July 11, 2016 | Egypt
July 11, 2016

ICC Note: Tensions have long plagued the Muslim and Christian communities in Egypt. Sectarian attacks are not at all uncommon, but recently there has been a sharp increase in the religiously motivated violence. On July 5th, an Orthodox nun was killed in crossfire. Homes have been consistently attacked by Muslim mobs, and Christian girls have been kidnapped and forced into jihadi marriages. While President al-Sisi has promised to defend the Christian minority in his country, Coptic optimism is fading as change is yet to be seen.

07/11/2016 Egypt (Al Monitor): An Orthodox Christian nun from Mar Girgis Monastery in Old Cairo was killed July 5 after reportedly being hit by a stray bullet in an exchange of fire on the Cairo-Alexandria Highway. A man and his son were also injured in what Egyptian media has described as a “revenge attack” by gunmen.

Nearly a week after the tragic incident, little is known about the circumstances of the nun’s death and the identity of the assailants remains undisclosed. To stave off skepticism, local media have said that this was not a sectarian attack and that the nun had not been deliberately targeted. ”She was caught in the crossfire,” the semi-official Al-Ahram reported a day after the attack.

Tensions have long simmered between Muslims and Christians in Egypt and sectarian attacks have escalated since the Arab Spring. In recent weeks and months, there has been a marked increase in religiously motivated violence — a cause for growing concern for rights groups and Egypt’s estimated 9 million Christians (the Middle East’s largest Christian community). The rising tide of anti-Christian sectarianism in Egypt has generally been underreported by the country’s mainstream media, which has been peddling the official narrative that “Muslims and Christians are one people, united by a common history and destiny.” Police, meanwhile, deliberately downplay the sectarian strife and at times, and even cover up attacks on Christians by not documenting them as such. Moreover, the perpetrators of such crimes often escape justice. In the last five years, churches and homes of Christians have been burned and entire families have been forcibly evacuated from their villages or have had to relocate to flee persecution. During the period of Islamist rule in Egypt, increased insecurity and fear of persecution prompted thousands of Christians to leave the country, seeking safety and greater freedoms overseas.

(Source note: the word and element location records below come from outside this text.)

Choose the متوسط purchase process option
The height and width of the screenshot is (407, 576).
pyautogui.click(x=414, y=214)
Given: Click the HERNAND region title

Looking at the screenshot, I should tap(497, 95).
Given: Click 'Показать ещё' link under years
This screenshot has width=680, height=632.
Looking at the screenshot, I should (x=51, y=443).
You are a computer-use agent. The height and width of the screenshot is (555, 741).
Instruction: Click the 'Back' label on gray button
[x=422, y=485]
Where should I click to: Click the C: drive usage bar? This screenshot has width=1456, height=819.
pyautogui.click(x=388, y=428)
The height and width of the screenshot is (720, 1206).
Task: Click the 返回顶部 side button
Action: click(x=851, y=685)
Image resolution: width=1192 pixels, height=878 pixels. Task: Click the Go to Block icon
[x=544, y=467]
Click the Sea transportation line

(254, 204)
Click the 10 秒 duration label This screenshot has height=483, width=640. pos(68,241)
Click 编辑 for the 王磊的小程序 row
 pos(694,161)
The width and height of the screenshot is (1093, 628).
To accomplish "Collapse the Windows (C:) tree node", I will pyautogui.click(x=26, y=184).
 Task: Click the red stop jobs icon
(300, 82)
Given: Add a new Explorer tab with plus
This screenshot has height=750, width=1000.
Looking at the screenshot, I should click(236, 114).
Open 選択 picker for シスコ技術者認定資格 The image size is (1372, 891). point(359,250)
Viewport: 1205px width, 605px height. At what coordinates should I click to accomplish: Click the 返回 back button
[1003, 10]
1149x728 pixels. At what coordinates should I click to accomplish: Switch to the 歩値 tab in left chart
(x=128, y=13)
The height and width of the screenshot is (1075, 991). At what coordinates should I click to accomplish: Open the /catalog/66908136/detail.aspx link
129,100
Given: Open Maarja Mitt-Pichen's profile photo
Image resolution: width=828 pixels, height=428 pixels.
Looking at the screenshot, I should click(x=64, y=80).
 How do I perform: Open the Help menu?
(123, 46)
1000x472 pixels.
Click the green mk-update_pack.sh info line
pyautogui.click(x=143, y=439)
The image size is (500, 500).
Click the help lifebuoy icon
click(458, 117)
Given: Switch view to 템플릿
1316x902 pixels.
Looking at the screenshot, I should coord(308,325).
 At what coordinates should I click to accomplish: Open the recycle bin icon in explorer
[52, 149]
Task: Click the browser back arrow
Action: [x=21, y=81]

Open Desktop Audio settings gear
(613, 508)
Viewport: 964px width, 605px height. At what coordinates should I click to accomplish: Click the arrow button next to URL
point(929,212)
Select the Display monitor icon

Meanwhile, a fresh spate of attacks on Christians in recent weeks has left the country reeling from shock. On June 30, a priest was shot and killed by a gunman outside a car repair shop near St. George’s Church in the North Sinai town of el-Arish. It was the latest in a string of attacks on Christians in the volatile region where the military has been fighting an Islamist insurgency since the ouster of President Mohammed Morsi in July 2013. The Islamic State (IS) claimed responsibility for the priest’s death in a statement published on social media, describing him as a “disbelieving combatant.”